[Data items]
· · · · · · ·
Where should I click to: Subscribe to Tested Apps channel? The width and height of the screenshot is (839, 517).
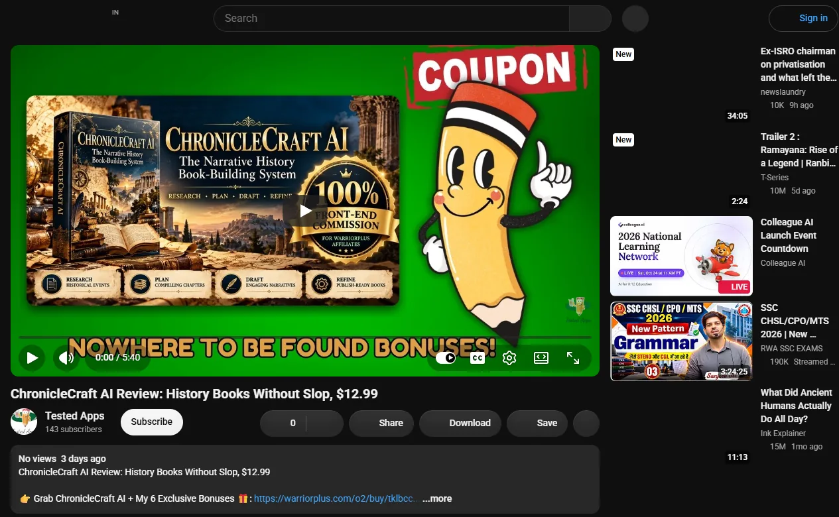[152, 422]
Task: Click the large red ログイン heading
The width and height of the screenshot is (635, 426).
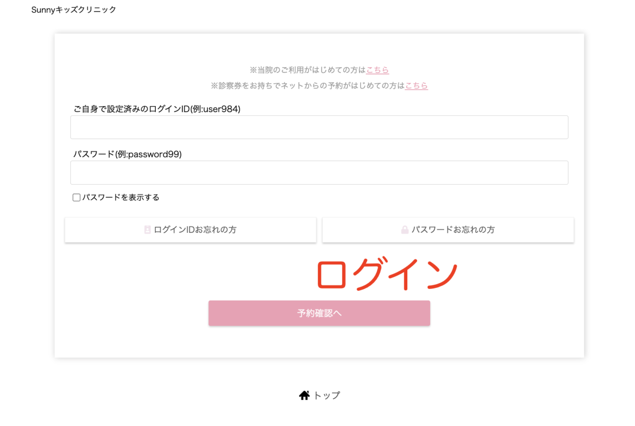Action: (x=386, y=275)
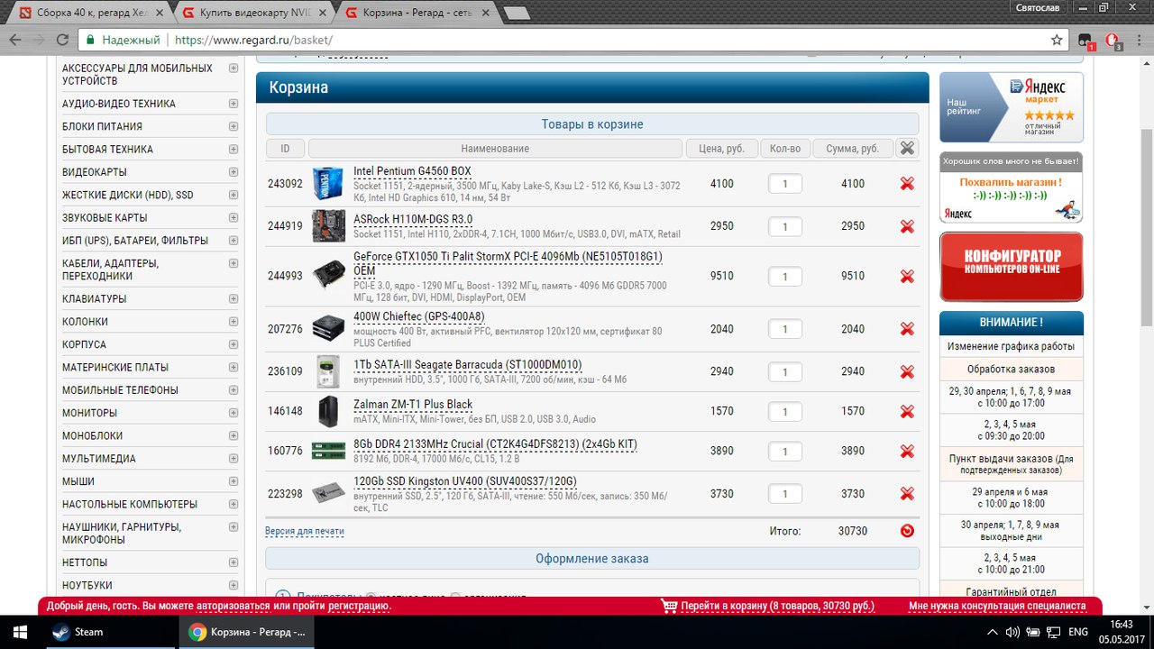Screen dimensions: 1154x649
Task: Click clear-all X icon in table header
Action: tap(907, 149)
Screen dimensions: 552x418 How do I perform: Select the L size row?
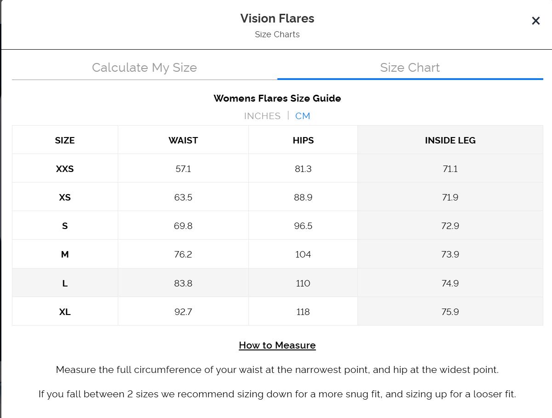65,283
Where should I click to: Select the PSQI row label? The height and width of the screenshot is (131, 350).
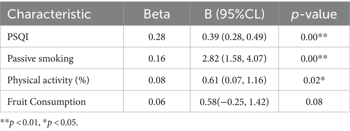click(18, 37)
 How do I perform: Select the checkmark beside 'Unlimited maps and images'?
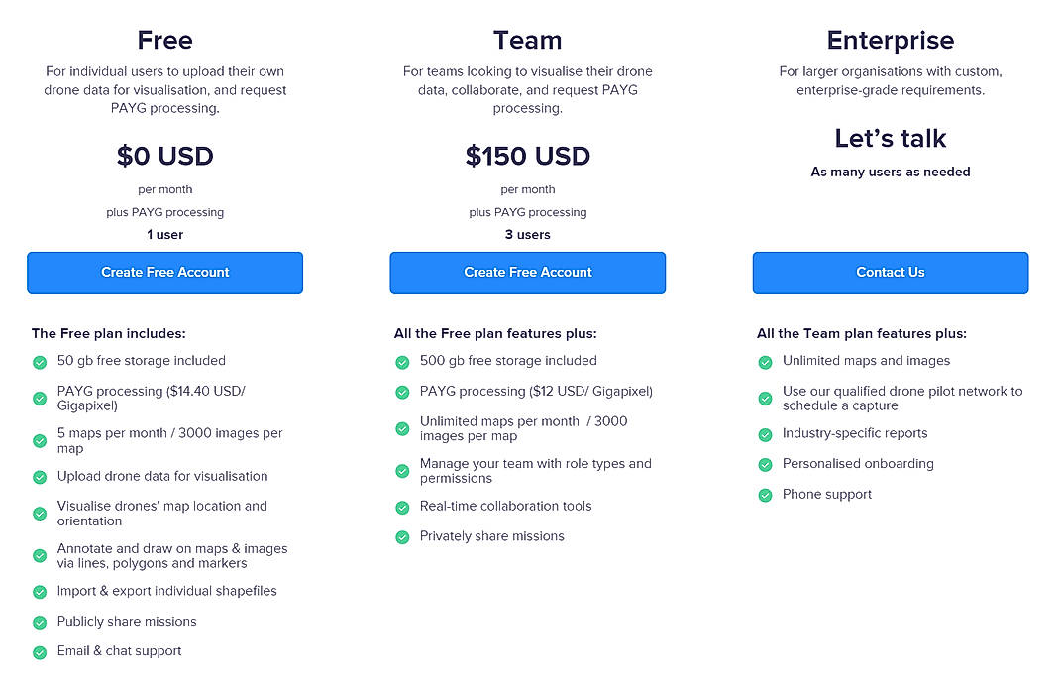pos(765,361)
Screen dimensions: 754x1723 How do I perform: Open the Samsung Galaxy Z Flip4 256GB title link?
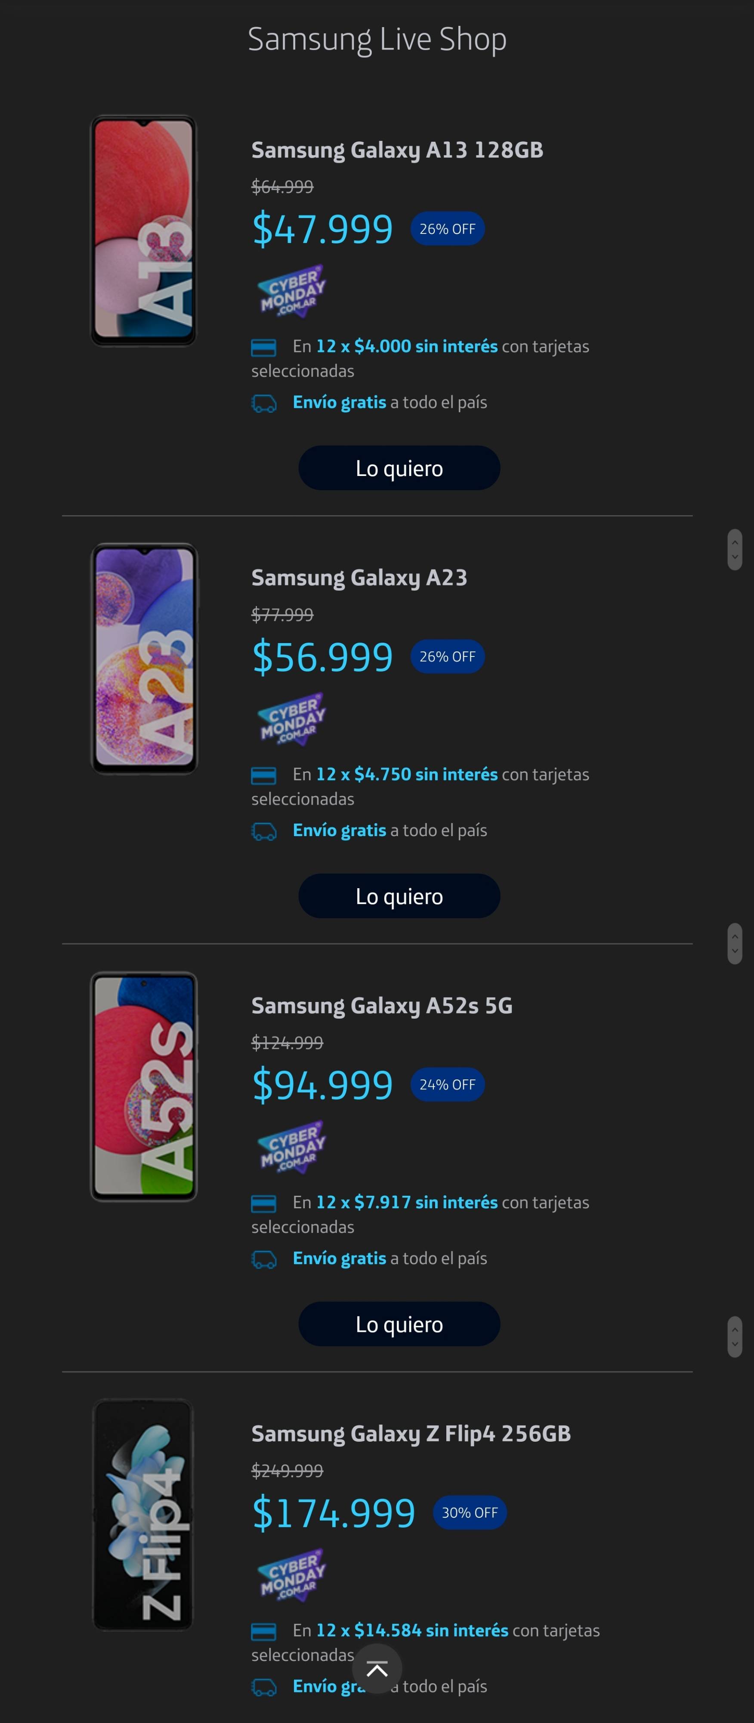click(411, 1433)
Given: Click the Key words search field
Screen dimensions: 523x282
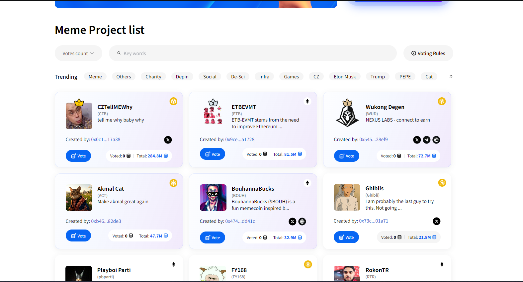Looking at the screenshot, I should (252, 53).
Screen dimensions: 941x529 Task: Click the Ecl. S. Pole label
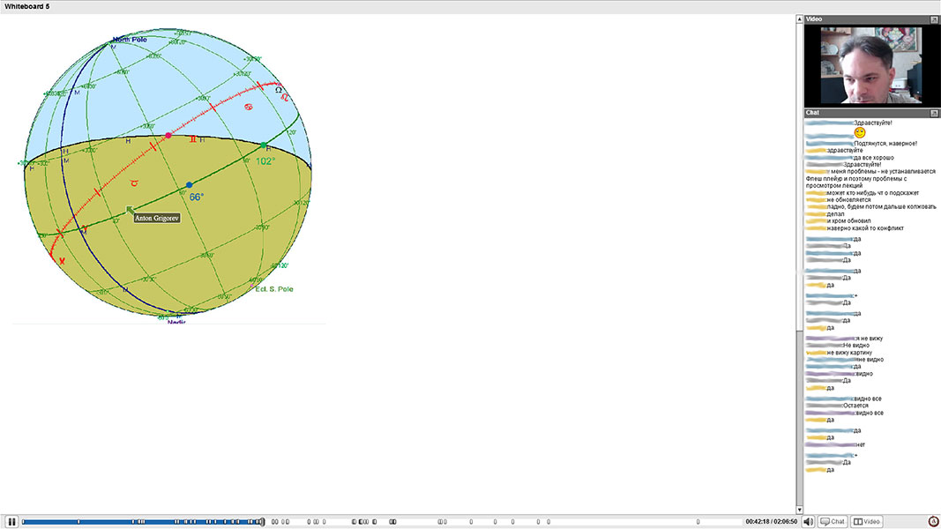tap(273, 289)
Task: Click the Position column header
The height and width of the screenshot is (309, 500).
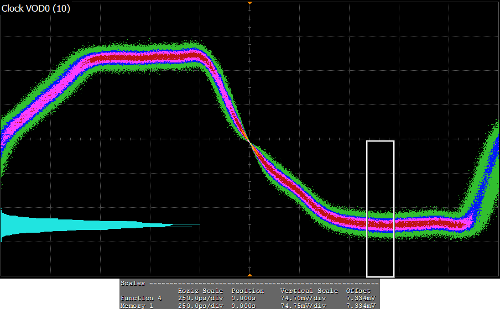Action: point(247,291)
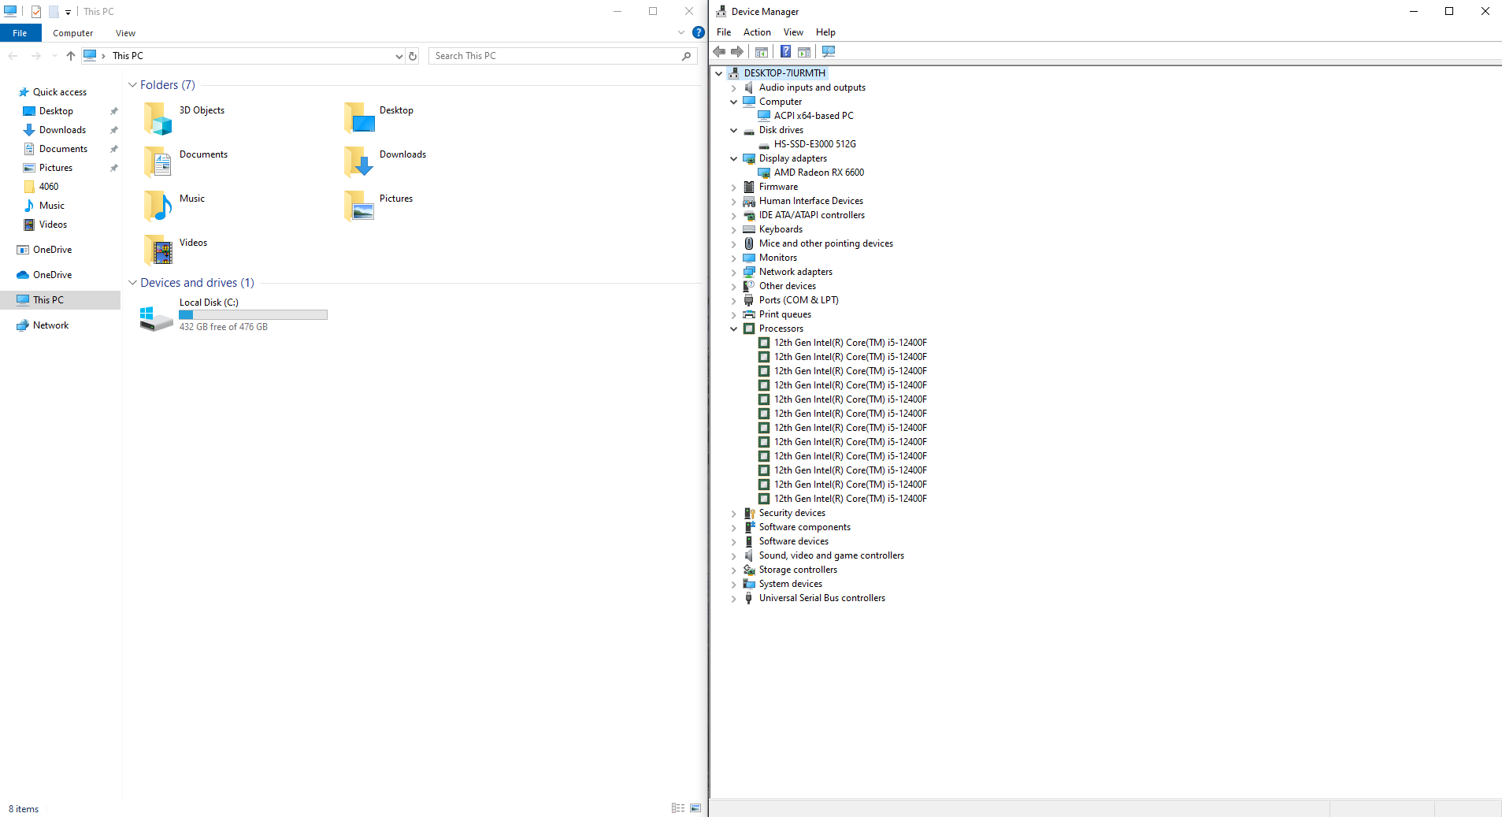Click the Local Disk (C:) usage bar

pos(253,314)
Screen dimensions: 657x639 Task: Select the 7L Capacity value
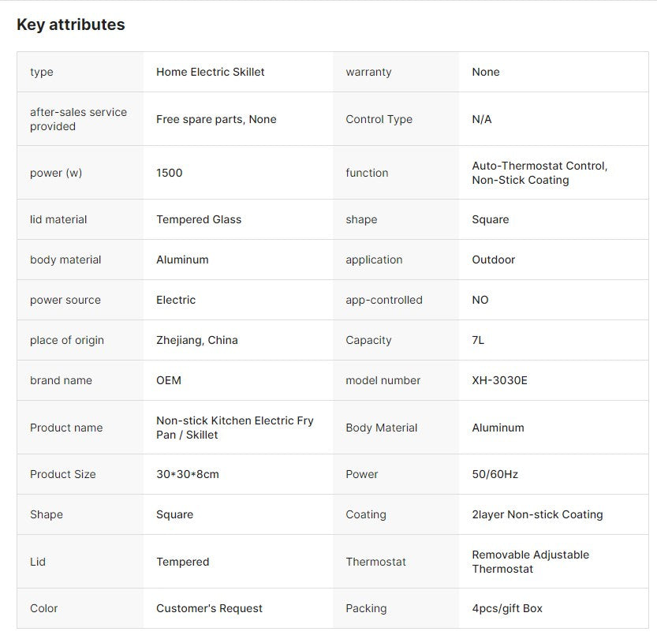click(478, 340)
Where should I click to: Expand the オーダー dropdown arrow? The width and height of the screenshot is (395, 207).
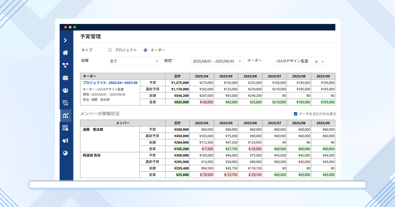pyautogui.click(x=323, y=61)
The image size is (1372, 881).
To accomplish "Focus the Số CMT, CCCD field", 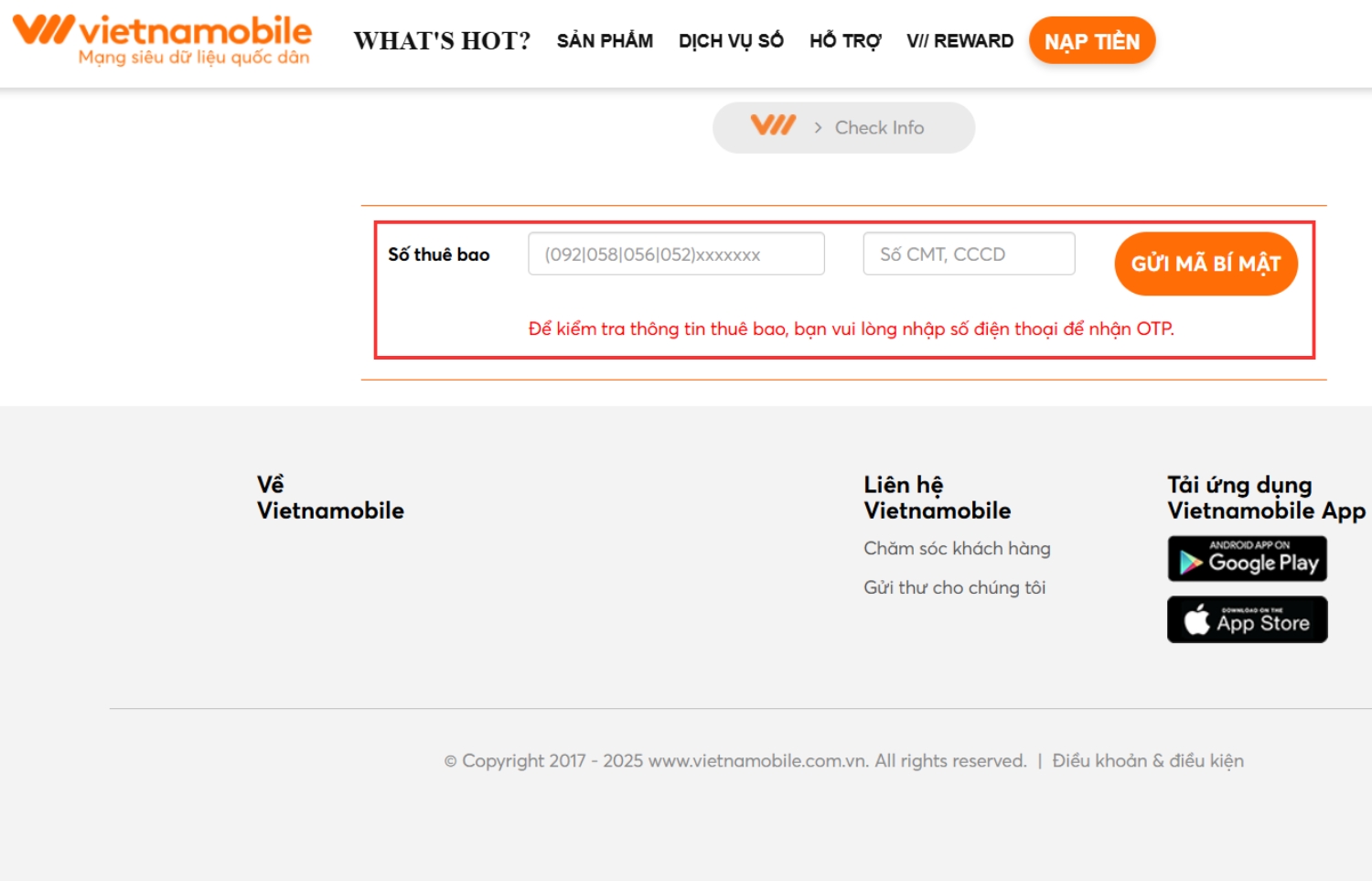I will point(969,253).
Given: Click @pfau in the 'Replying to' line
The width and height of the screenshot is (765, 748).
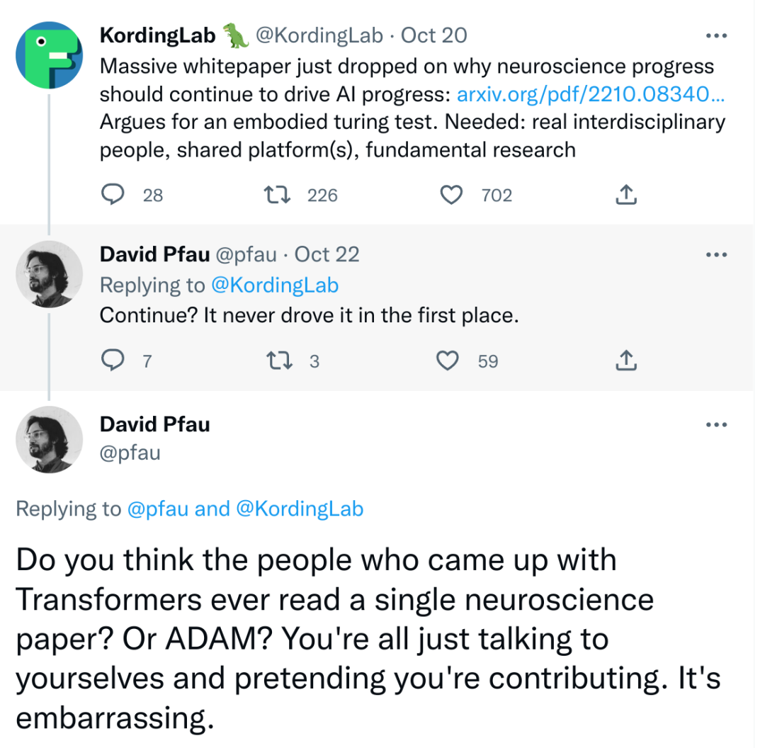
· · · · · · ·
* _WORK INSTRUCTIONS_
Reproduce the listing starting at its first line and ending at the line that contains "click(411, 1433)", changing every "How do I perform" to "How can I perform" and leaving all else unchanged. Omit the pictures from your answer.

* _RESPONSE_
Where should I click to: Subscribe to Tested Apps channel? The width and height of the screenshot is (839, 517).
[152, 422]
Task: Click the large red ログイン heading
The width and height of the screenshot is (635, 426).
Action: (x=386, y=275)
Screen dimensions: 1154x649
Task: Click clear-all X icon in table header
Action: tap(907, 149)
Screen dimensions: 552x418 How can I perform: Select the L size row?
65,283
Where should I click to: Select the PSQI row label? The height and width of the screenshot is (131, 350).
click(18, 37)
 How can I perform: Select the checkmark beside 'Unlimited maps and images'?
pos(765,361)
Screen dimensions: 754x1723 How can I perform: Open the Samsung Galaxy Z Flip4 256GB title link?
click(411, 1433)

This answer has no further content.